On the couple's first wedding anniversary, Eileen Healey left for Cho Oyu for the 1959 All-Women's expedition led by Claude Kogan. The 1959 expedition consisted of 12 experienced female mountaineers, including fellow Pinnacle Club members Dorothea Gravina and Margaret Darvall.[3] The women's trip was heavily publicized and recognized to be the first expedition in mountaineering history consisting entirely of women and groundbreaking for the time.[4][5] Healey brought her husband's 16mm camera along for the expedition to document the trip.[2] The expedition would end with the deaths of four expedition members, including leader Claude Kogan.[6][7] Healey's footage would provide a valuable account of what transpired, and contained some of the last images of Claude Kogan and Claudine van der Stratten before their deaths.[8]
Later life
After Healey's return from Cho Oyu, she would continue to pursue her passion for climbing, as well as for sailing. Later, Healey and her family moved to Uganda, where she climbed Mount Kadam. After Idi Amin was ousted by a military coup, the Healey family returned to the United Kingdom.[2] In 1968, Healey climbed the summit of Titlis in the Uri Alps along with a group of 60 women marking the inception of the Rendez-vous Hautes Montagnes.[9]
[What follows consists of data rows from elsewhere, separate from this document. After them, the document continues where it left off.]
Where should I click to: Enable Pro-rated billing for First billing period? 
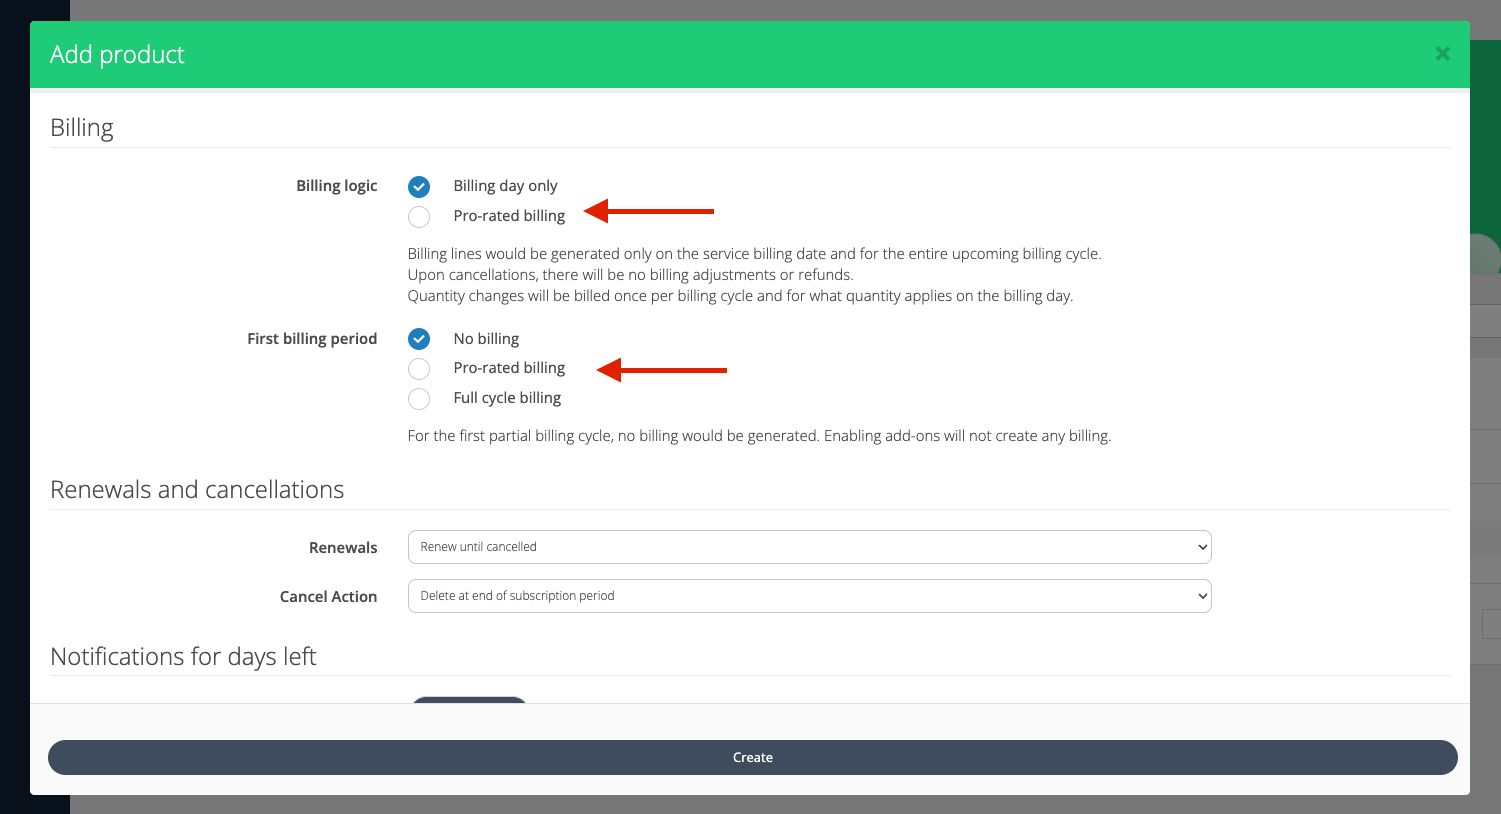tap(419, 369)
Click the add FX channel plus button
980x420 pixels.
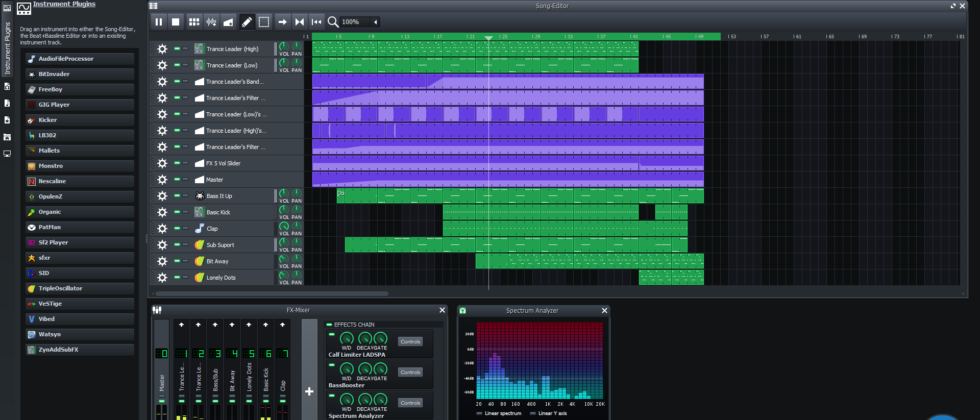(309, 392)
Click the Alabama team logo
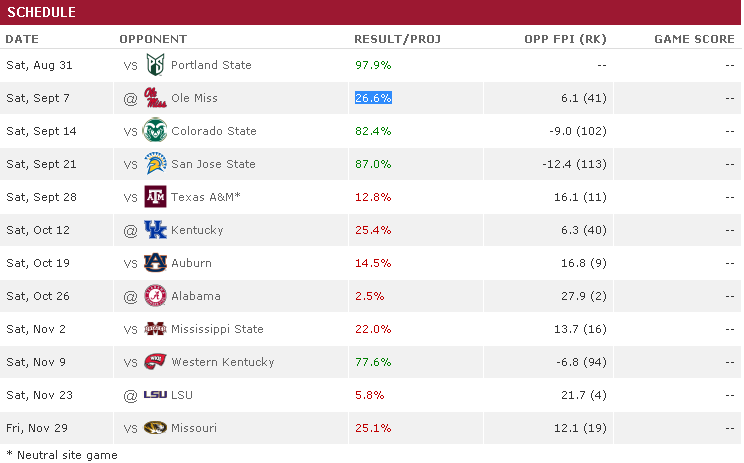The width and height of the screenshot is (744, 463). pos(155,296)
In 2003, Healey reunited with Pem Pem Norgay, whom had joined the 1959 Cho Oyu expedition. In 2009, Healey's footage of the ill-fated expedition would be screened at the Kendal mountain festival in Cumbria, exactly fifty years after the initial expedition.[2]
Death and legacy
Healey died on 8 September 2010.[2] After her death, Healey's climbing diaries were discovered in the loft of her home. They have since been digitised and share a valuable history of mountaineering of her time. The names of many notable British climbers appearing within the diary's pages, including Monica Jackson, A.B. Hargreaves, Tony Moulam and Fred Pigott.[10] In 2014, Healey's film of the Cho Oyu expedition was remastered into high definition for the BBC.[11] Healey's amateur film of the expedition is considered an important early visual narrative of documentary filmmaking by women, and has been subject to extensive academic discourse.[12][13][14]